どうやってパイロットになったら良いですか?という質問は、1ヶ月に一度は聞かれる質問です。今回は少し、現実的な話をしたいと思います。日本国内でのプロのパイロットへの道は、もう日常茶飯に知られている事だと思います。航空大学への入学、指定大学のパイロット養成プログラムへの参加、各航空会社の自社養成へ合格、自衛隊パイロットから航空会社への編入、など定番な道が、出版されている様々な航空業界の本に書いてあると思います。

私のように、海外で働く場合は、上記以外の道を辿り、自分の道を切り開いて行かないといけません。
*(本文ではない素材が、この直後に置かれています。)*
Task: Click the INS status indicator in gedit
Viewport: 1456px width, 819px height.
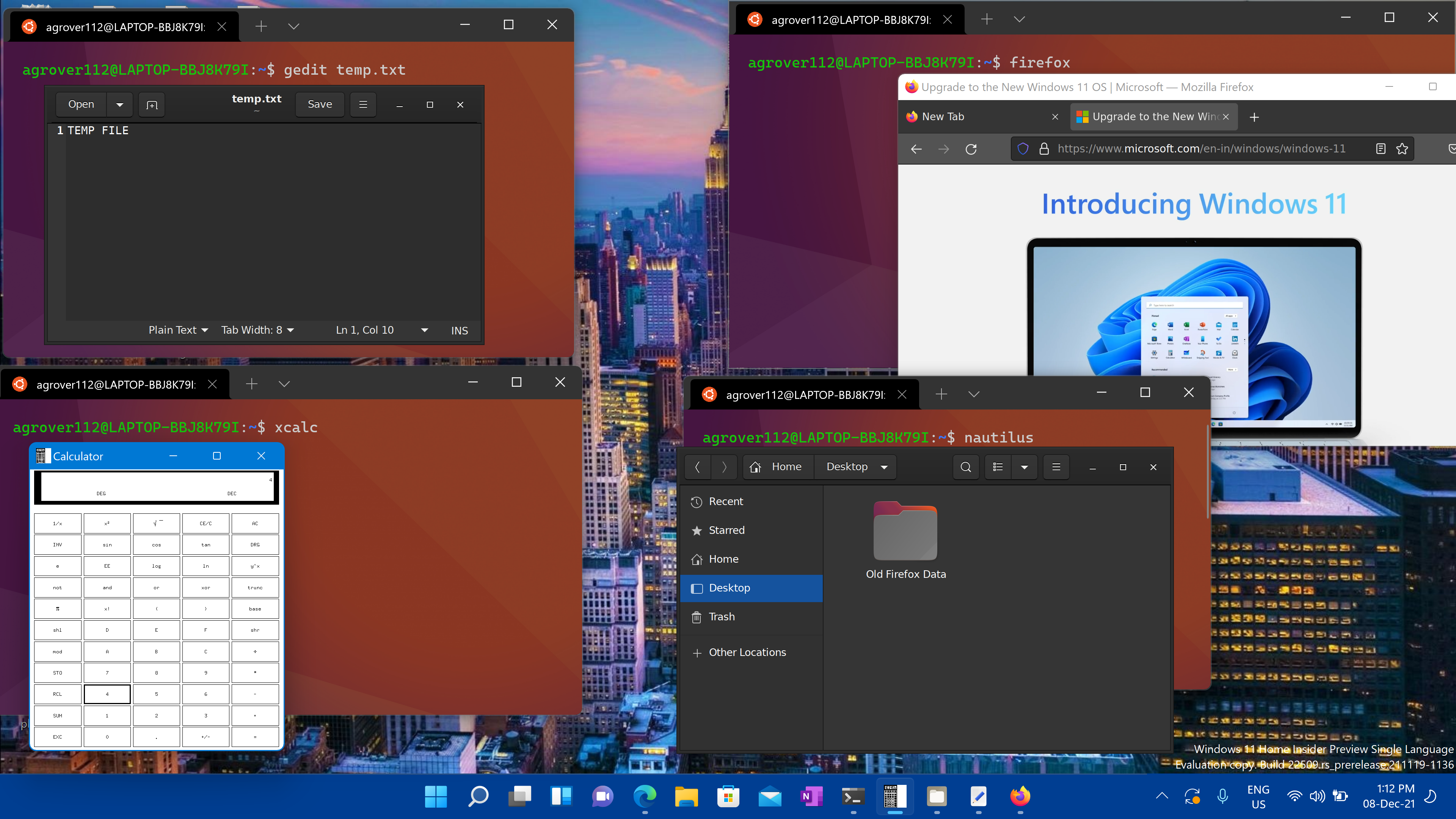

ただ単に、飛行機の免許と飛行時間があり、募集要項を満たしていれば、パイロットの職業に就けるというわけではありません。逆に言えば、ピストン機で何万時間乗っても、ジェット機の仕事に就く事は難しいと考えて良いと思います。海外の会社に、パイロット職の願書を出された経験のある方は、既に承知だとは思いますが、多くは、会社から無視をされるように、返事無しというのが現状です。世界的なレベルから見ると、経験のあるパイロットは山ほど存在し、彼らの願書も恐らく、同じ願書の山に提出されていると推測しても、大げさでは無いと思います。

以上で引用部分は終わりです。